It’s been years since I’ve used ZFS with FreeNAS/TrueNAS in production, but I’d argue ZFS excels below DRBD as it was designed to interface directly with true physical block devices. Yes, the filesystem features are neat, but do you really need them here?
ZFS will handle any errors from the physical storage devices, you can hot-swap devices, use cache, etc, and the volume management is a natural fit for creating backing disks (ZVOLs) for DRBD resources or letting a LINSTOR cluster manage the ZFS ZPOOL as the backing for the storage pool.
Not ideal no. Didn’t you mention a single FTP process though? Would all the separate mount points for 400 filesystems be a similar security concern?
ZFS dataset quotas would be easy to manage, sure. Still, 400 things to manage. Thinly provisioned LVM/ZFS volumes could be an option here to reclaim the “waste” for non-ZFS filesystems.
Either you’re adjusting 400 ZFS dataset quotas, or simply resizing 400 resources (and filesystems above each ZFZ/LVM backing volume)
For example, in LINSTOR you can resize an existing resource’s volume (volume 0):
# resize resource's 10G volume to 15G
linstor volume-definition set-size <resource> 0 15G
# resize ext4 filesystem (assuming /dev/drbd1000)
resize2fs /dev/drbd1000
I think your biggest risk with putting DRBD in a ZFS layer sandwich or ZFS/LVM layer sandwich where the upper layer is composed from an aggregate of DRBD devices is that your entire upper layer is dependent on a handful of DRBD resources.
Does it work?
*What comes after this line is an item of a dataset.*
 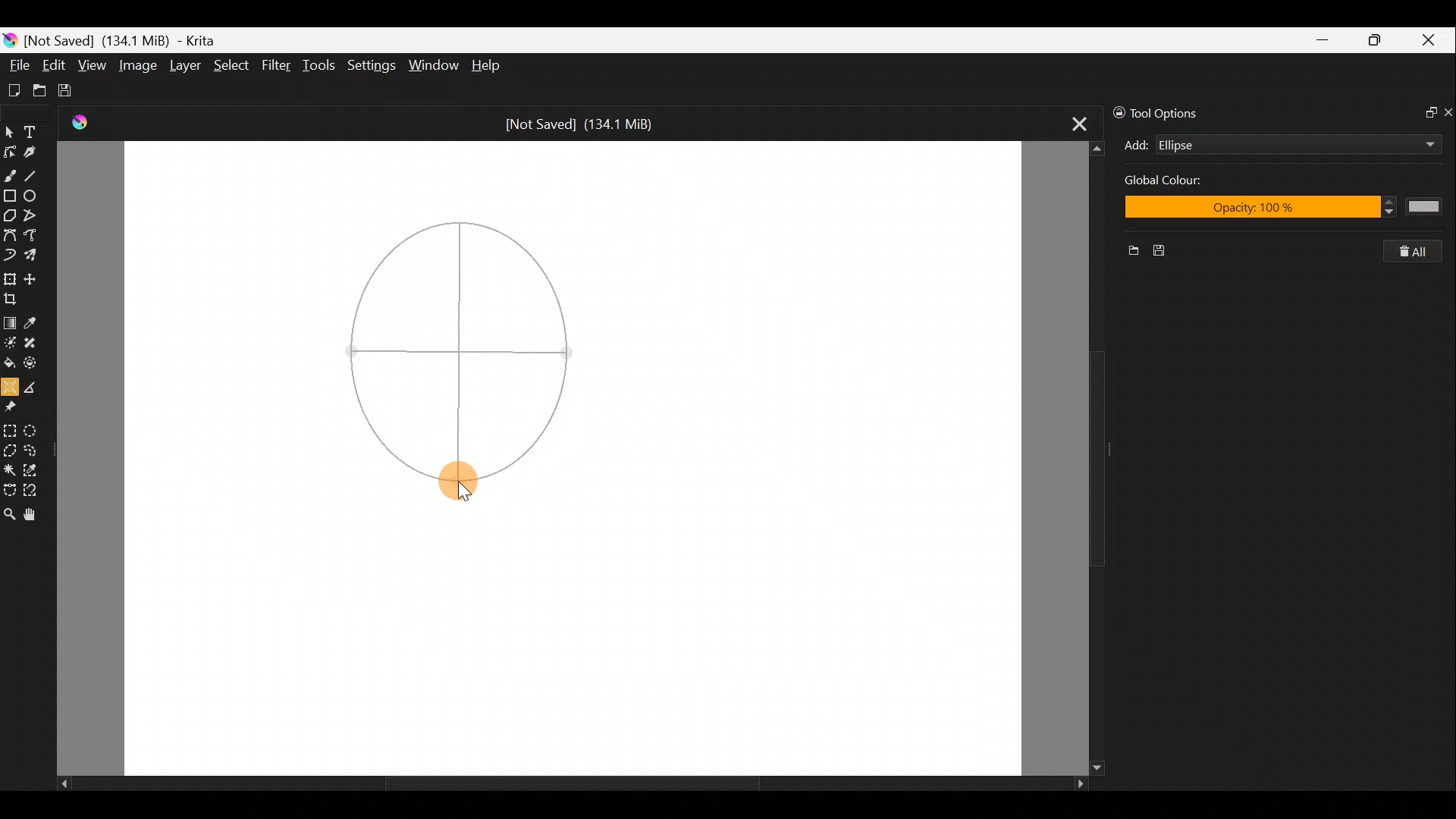 I want to click on Elliptical selection tool, so click(x=38, y=428).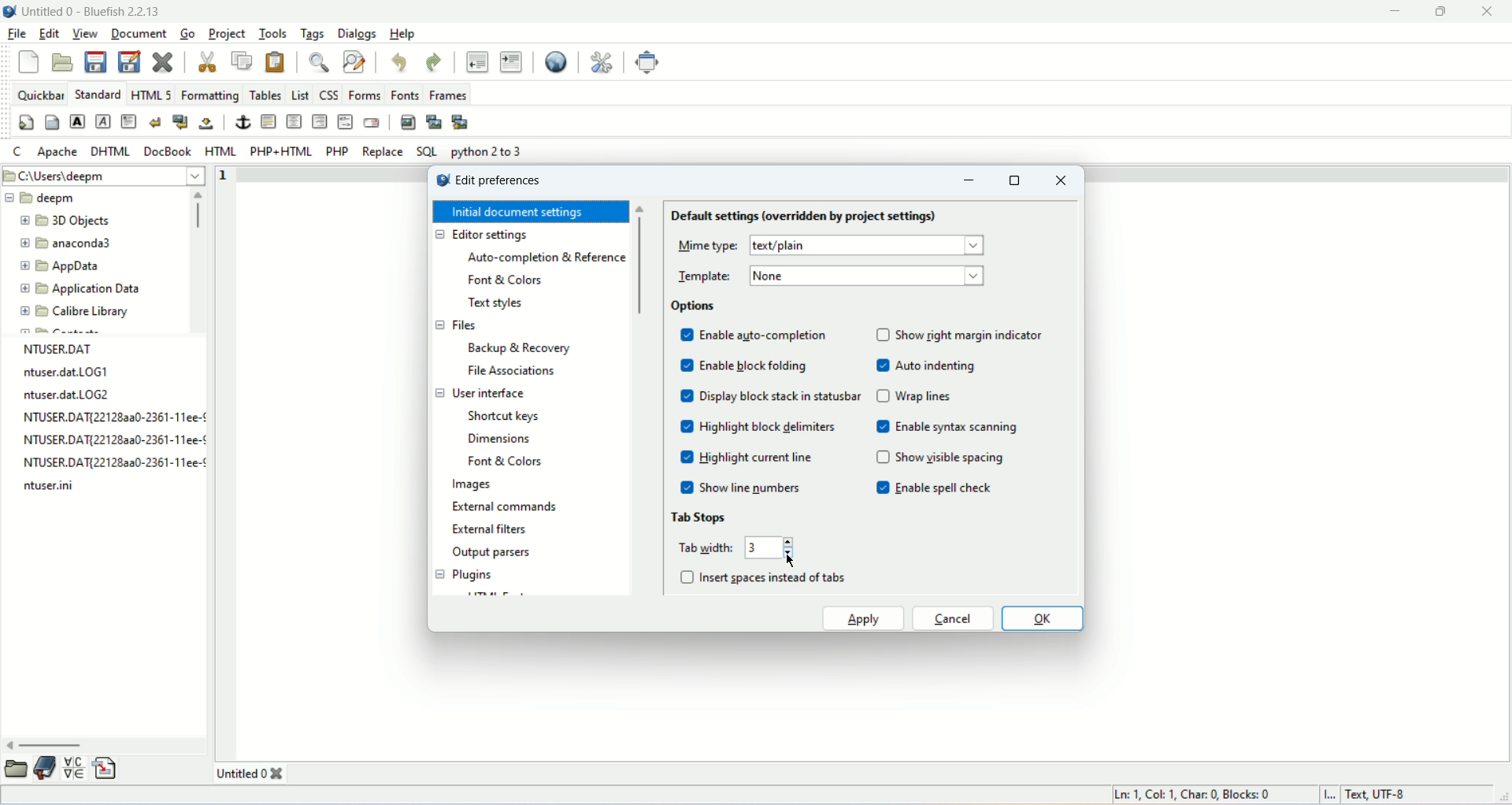 Image resolution: width=1512 pixels, height=805 pixels. Describe the element at coordinates (220, 152) in the screenshot. I see `HTML` at that location.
Yes. Can that approach increase performance? Yes. Can that approach limit the overall number of DRDB resources? Sure. Would I do it on my own systems for this use case? Probably not. I don’t like the extra dependencies on DRBD resources for the top layer.
I would lean towards this type of configuration:
[ FS ] [ FS ] [ FS ] [ FS ] [ FS ]
[ DRBD ] [ DRBD ] [ DRBD ] [ DRBD ] [ DRBD ]
[ ZVOL ] [ ZVOL ] [ ZVOL ] [ ZVOL ] [ ZVOL ]
[ -------------- ZFS ZPOOL --------------- ]
[ NVMe ] [ NVMe ] [ NVMe ] [ NVMe ] [ NVMe ]
Least amount of storage layers?
Out of the box LINSTOR configuration (ZFS storage pool)?
Performance increase from multiple DRBD resources?
Most DRBD resources?
By doing it this way, losing a couple of DRBD resources won’t bring down a multitude of client filesystems, just a handful of client filesystems.